• The task:
Scan the material below for the string "Locate", and copy every line where it shows up.

• Data excerpts:
BEGIN

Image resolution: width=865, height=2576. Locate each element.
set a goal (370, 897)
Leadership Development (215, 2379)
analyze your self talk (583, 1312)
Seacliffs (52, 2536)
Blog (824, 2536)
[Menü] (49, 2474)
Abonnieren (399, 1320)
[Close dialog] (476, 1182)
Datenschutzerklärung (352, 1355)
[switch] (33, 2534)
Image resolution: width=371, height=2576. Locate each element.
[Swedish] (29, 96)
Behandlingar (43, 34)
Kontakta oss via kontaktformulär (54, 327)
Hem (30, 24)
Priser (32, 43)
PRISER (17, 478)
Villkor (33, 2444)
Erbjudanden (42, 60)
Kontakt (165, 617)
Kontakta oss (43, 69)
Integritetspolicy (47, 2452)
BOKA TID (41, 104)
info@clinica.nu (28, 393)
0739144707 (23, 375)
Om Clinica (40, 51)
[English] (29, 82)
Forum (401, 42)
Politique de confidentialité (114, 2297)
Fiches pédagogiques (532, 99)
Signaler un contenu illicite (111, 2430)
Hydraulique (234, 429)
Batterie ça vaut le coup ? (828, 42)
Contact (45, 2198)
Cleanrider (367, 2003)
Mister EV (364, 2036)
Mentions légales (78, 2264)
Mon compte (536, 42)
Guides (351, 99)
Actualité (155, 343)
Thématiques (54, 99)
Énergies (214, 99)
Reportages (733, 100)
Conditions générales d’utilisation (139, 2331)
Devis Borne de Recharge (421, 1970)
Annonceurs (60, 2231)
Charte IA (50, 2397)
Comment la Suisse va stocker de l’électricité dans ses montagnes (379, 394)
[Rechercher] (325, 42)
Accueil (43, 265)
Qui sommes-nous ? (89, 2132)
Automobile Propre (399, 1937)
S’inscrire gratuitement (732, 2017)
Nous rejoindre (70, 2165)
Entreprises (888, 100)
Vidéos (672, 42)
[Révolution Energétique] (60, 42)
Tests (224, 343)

END

• Solution below:
Image resolution: width=865, height=2576. Locate each element.
Image resolution: width=371, height=2576. Locate each element.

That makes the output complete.